**WHAT YOU SHOULD DO**
The answer should be each line of the records that contains the word "Given"; please copy them all.

**DATA**
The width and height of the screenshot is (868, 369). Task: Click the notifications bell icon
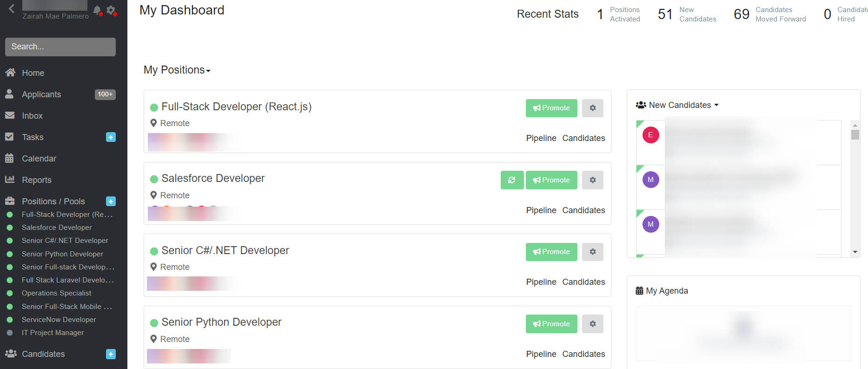click(x=97, y=10)
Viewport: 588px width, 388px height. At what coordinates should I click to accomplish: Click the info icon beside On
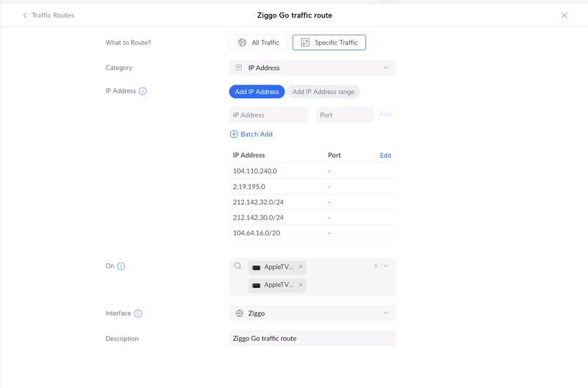coord(121,266)

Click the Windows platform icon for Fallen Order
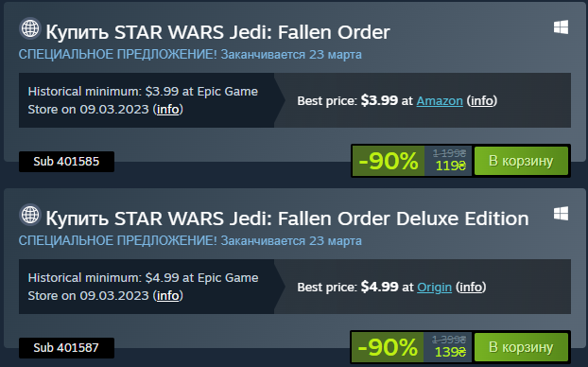click(x=561, y=27)
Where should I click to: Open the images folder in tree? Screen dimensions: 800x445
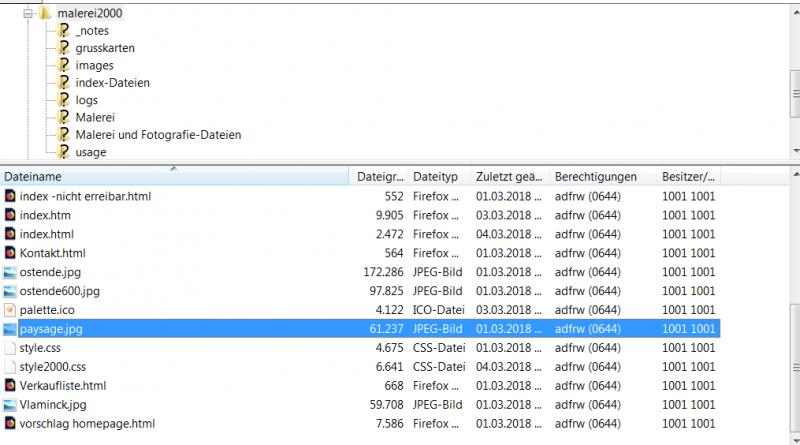coord(94,66)
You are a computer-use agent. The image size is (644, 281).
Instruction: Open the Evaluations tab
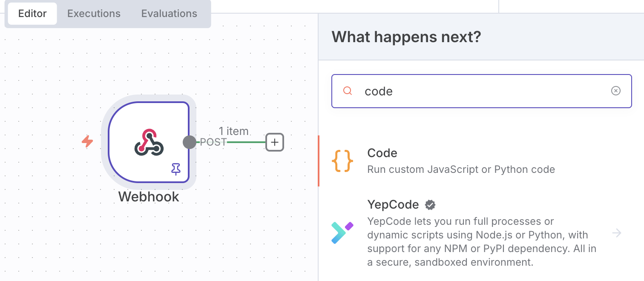pyautogui.click(x=169, y=14)
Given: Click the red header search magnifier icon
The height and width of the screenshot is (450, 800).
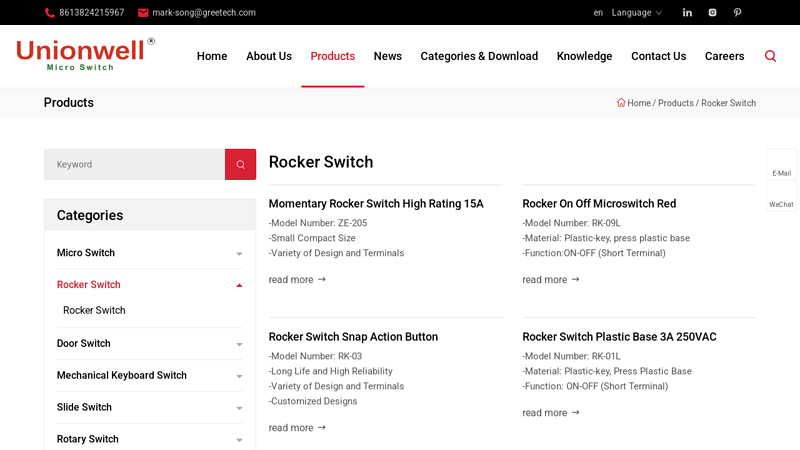Looking at the screenshot, I should (x=770, y=56).
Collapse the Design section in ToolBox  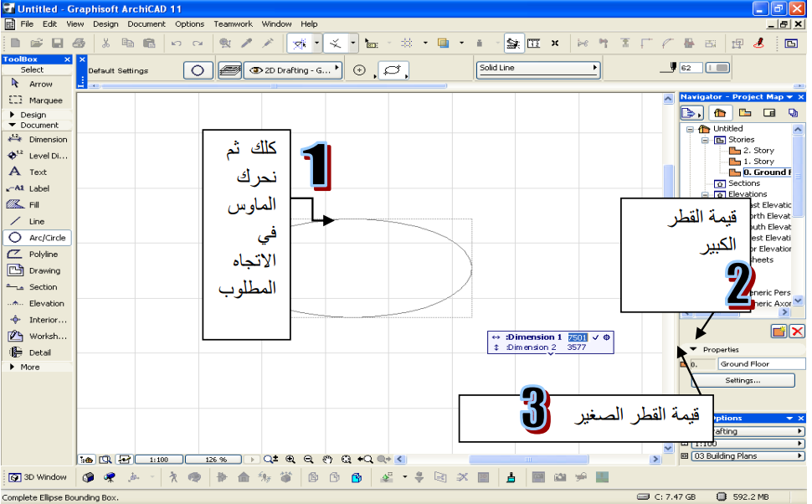pyautogui.click(x=32, y=115)
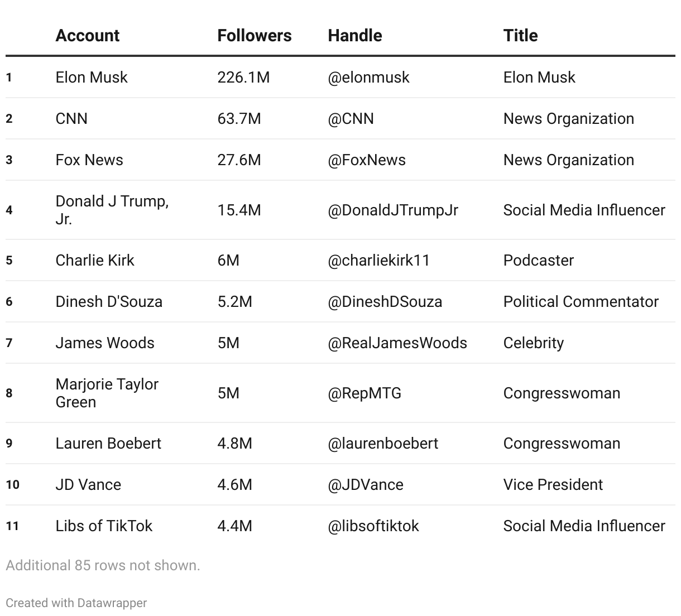Click the @libsoftiktok handle
The height and width of the screenshot is (616, 681).
(x=373, y=526)
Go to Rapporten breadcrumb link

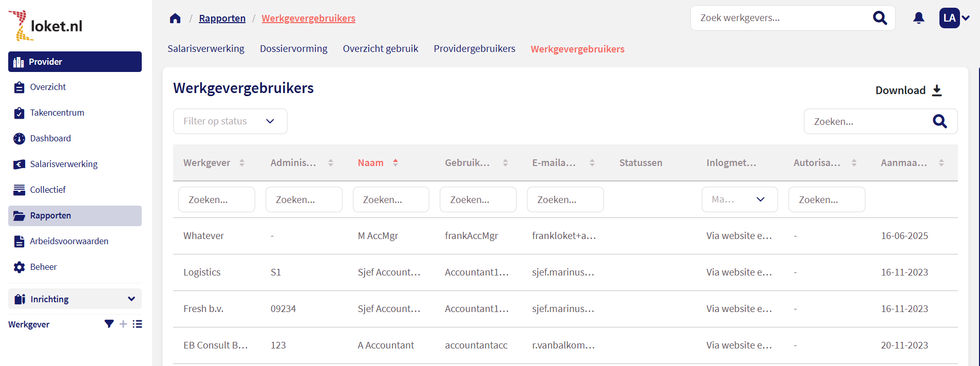pos(222,19)
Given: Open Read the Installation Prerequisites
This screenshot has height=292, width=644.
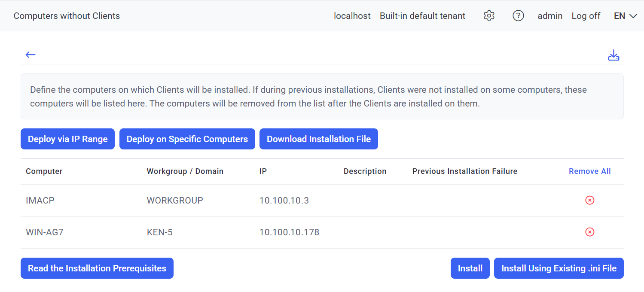Looking at the screenshot, I should point(97,268).
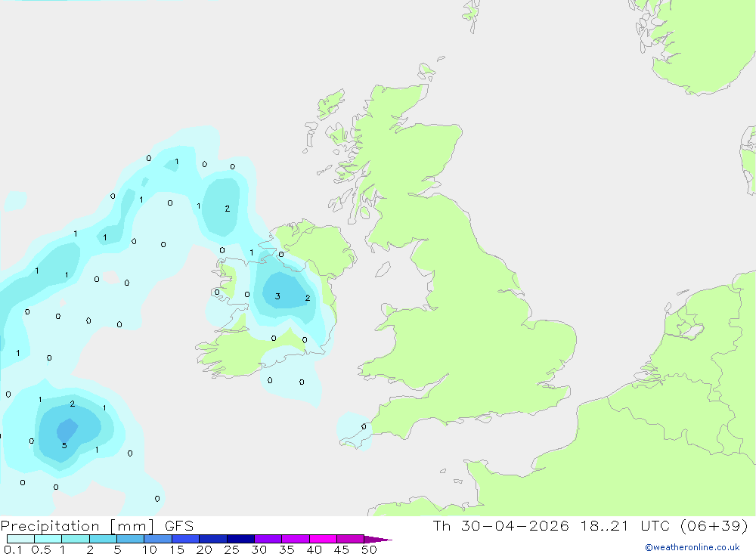Select the 5 mm blue legend swatch
The width and height of the screenshot is (756, 554).
[130, 539]
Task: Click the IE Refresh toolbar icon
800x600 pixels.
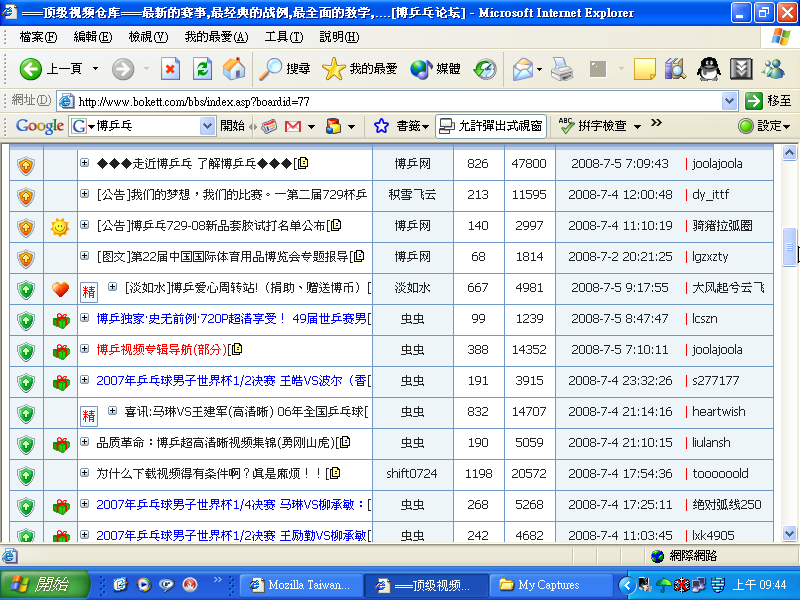Action: click(202, 69)
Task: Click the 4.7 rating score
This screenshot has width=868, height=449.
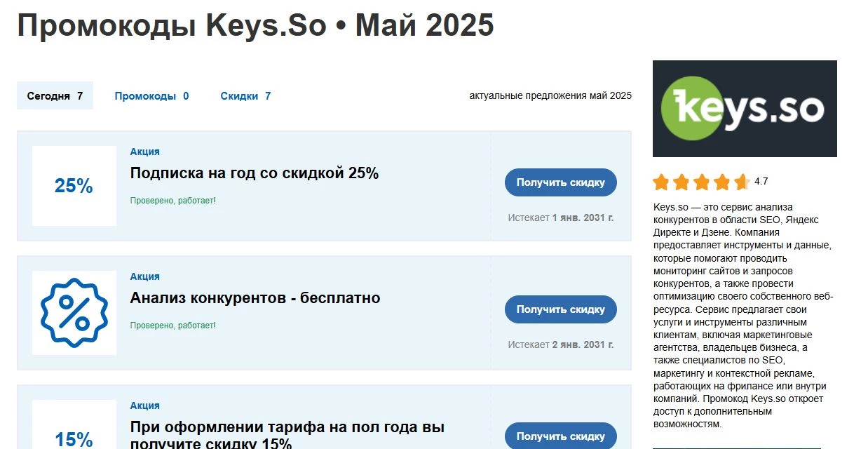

**EXERCISE ANSWER**
Given: Click the red header search magnifier icon
Given: Open Read the Installation Prerequisites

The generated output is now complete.